## START
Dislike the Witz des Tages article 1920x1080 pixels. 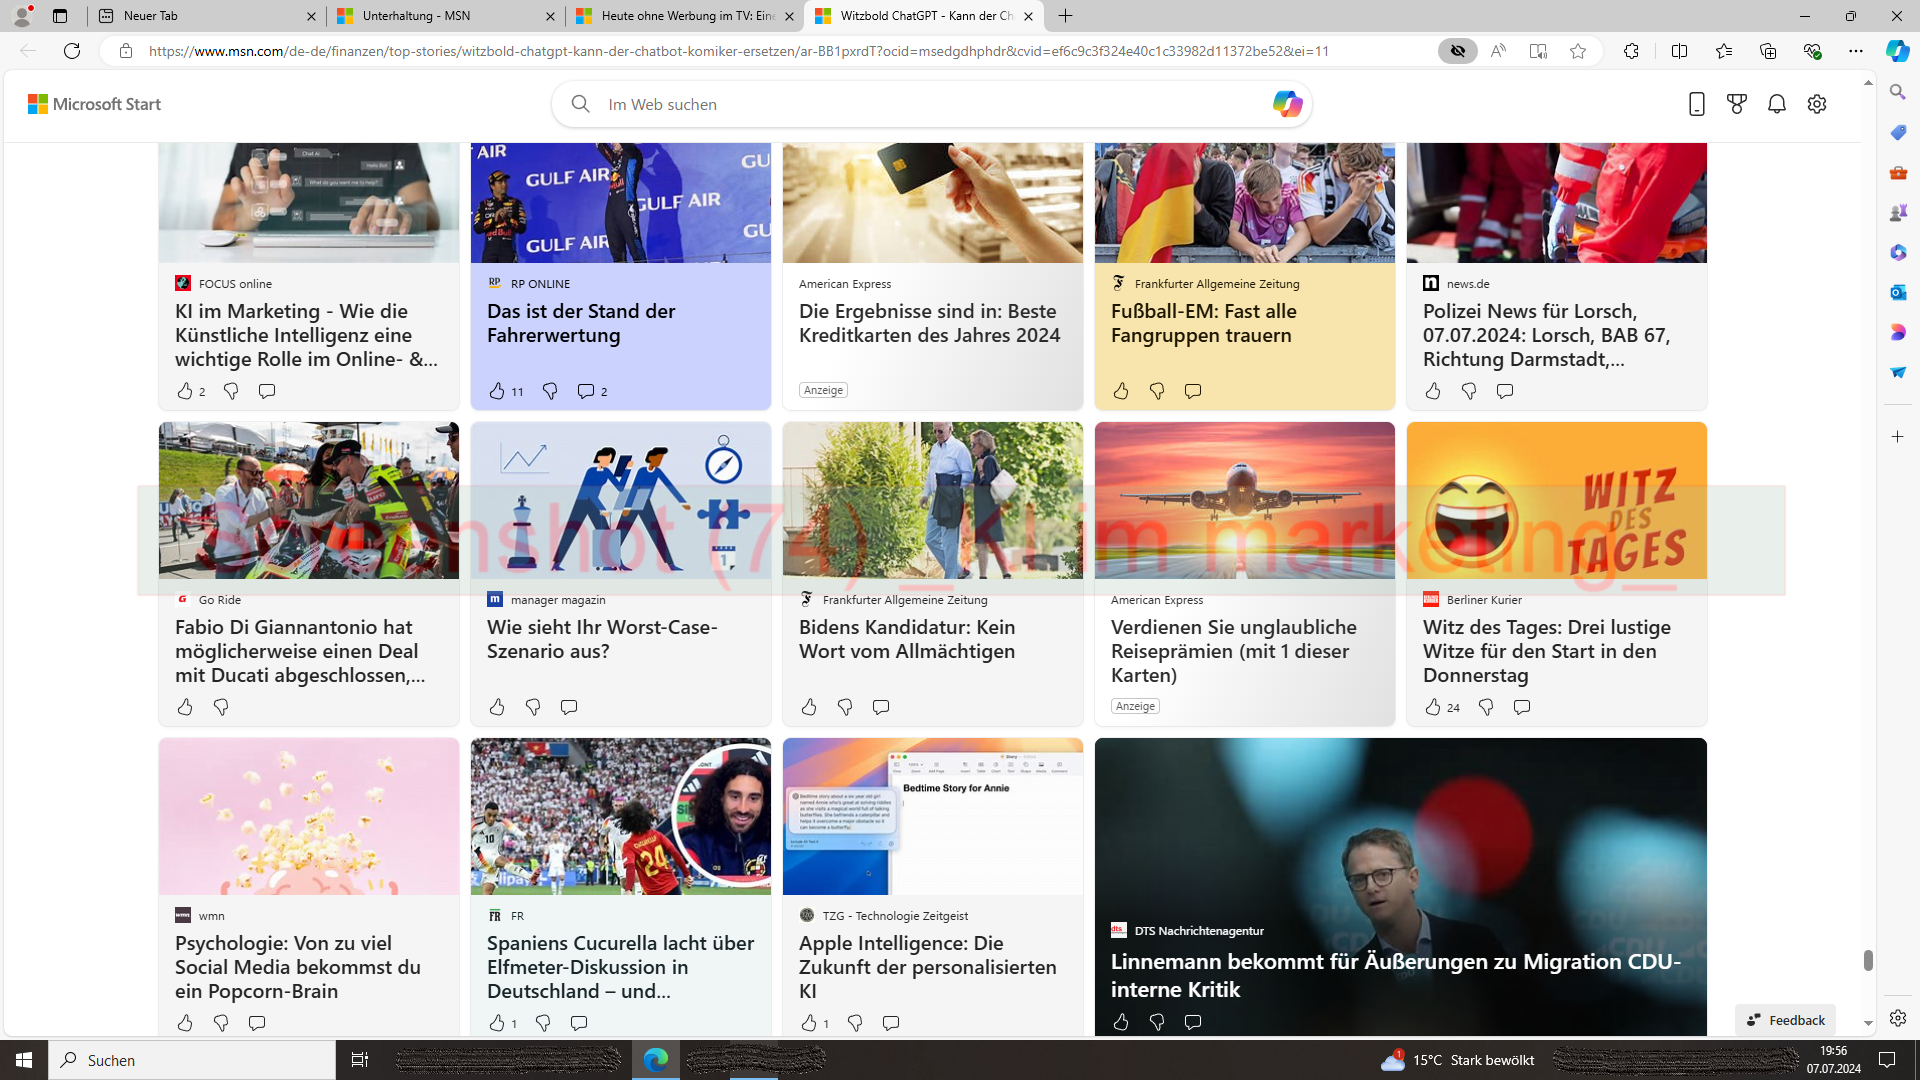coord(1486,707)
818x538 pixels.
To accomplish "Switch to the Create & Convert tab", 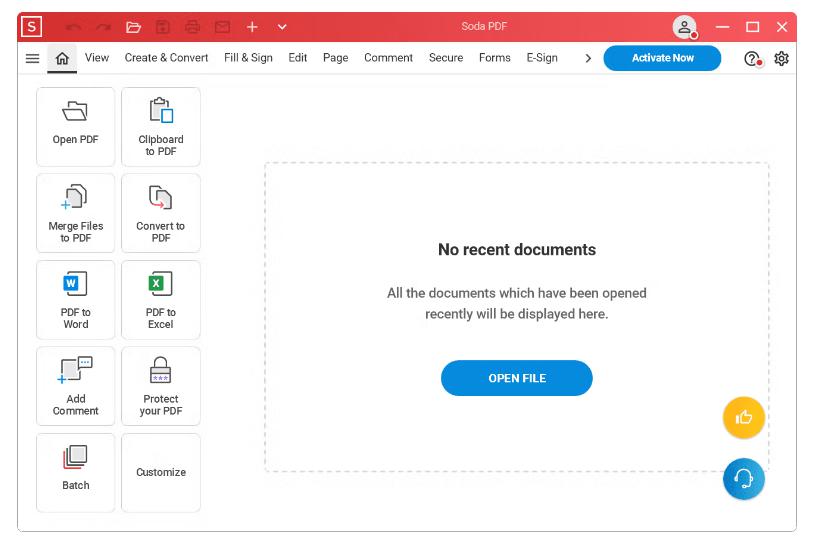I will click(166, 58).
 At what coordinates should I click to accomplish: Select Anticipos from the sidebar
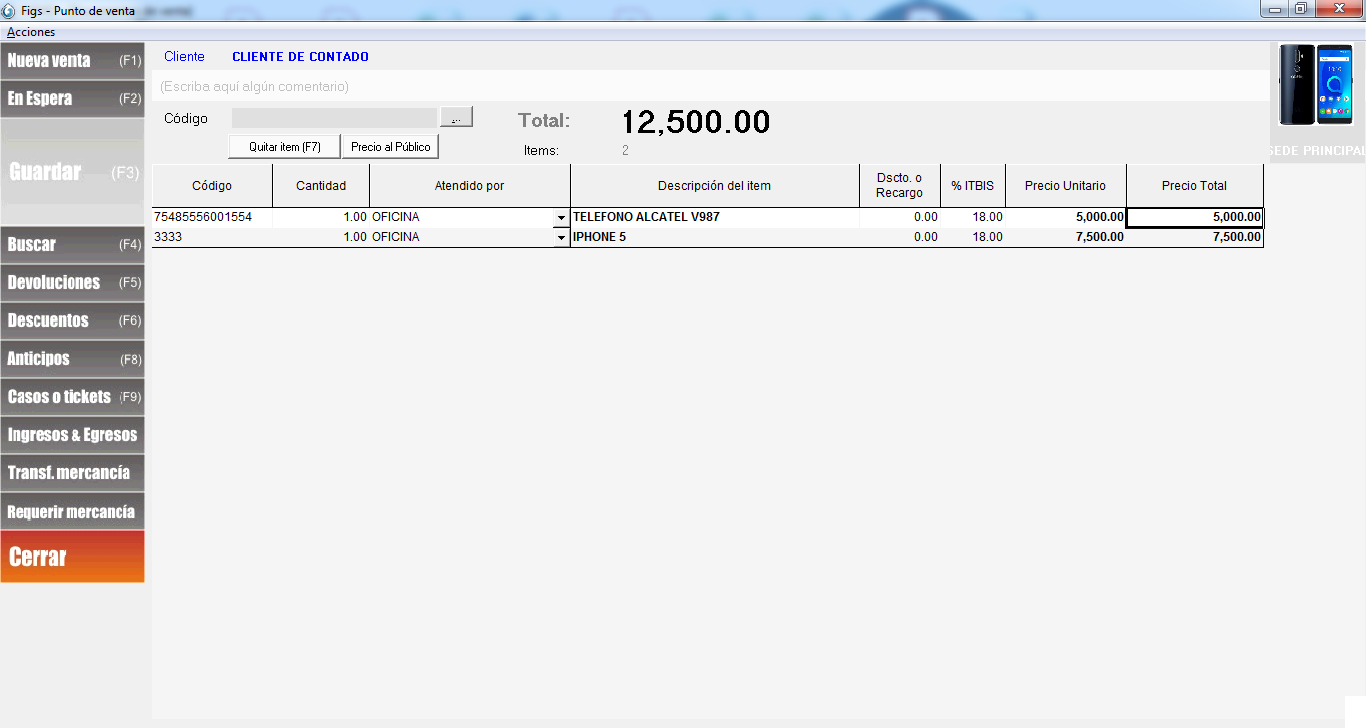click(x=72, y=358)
## END
WRITTEN INSTRUCTION:
Give the records again from the line with "At what coordinates" through the end of the records, swapping "sidebar" for "menu" and keeping everything else the same. Leave the pictures out.

FINISHED ANSWER:
 At what coordinates should I click to accomplish: Select Anticipos from the menu
click(x=72, y=358)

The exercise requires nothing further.